**WORK TO BE COMPLETED:**
Produce an exact copy of the lines below, starting at the first and ending with the line containing "You are a computer-use agent. This".

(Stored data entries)
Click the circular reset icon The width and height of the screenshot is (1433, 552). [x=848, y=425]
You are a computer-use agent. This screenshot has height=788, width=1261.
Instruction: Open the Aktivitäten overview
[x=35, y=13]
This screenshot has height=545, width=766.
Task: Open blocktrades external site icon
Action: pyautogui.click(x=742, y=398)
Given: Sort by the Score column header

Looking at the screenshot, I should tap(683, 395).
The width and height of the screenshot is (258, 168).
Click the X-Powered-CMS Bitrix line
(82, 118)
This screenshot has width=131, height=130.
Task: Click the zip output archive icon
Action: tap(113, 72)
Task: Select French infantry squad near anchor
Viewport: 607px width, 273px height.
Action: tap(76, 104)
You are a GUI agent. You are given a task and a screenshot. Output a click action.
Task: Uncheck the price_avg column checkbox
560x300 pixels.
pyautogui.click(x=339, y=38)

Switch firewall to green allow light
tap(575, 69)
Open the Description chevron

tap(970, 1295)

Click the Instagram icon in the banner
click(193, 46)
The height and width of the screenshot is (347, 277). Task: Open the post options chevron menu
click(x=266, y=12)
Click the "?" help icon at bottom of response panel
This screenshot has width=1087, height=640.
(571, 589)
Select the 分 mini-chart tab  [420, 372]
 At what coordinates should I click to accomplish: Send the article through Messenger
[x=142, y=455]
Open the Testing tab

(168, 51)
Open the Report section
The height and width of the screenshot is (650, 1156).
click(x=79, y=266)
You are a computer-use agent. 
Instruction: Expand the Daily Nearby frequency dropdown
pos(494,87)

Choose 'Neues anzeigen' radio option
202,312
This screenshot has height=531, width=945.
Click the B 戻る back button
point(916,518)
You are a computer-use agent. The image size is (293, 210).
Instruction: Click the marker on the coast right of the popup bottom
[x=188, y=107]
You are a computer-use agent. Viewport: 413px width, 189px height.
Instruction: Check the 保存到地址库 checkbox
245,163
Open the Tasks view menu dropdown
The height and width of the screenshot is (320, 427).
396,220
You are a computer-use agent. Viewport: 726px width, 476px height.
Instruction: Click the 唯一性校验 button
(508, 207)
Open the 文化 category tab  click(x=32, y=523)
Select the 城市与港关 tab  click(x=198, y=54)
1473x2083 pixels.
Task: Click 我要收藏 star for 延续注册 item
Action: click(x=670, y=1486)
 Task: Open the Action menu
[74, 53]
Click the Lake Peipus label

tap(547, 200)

**COMPLETED EXERCISE:**
Click the circular reset icon The width and height of the screenshot is (1433, 552). [x=848, y=425]
You are a computer-use agent. This screenshot has height=788, width=1261.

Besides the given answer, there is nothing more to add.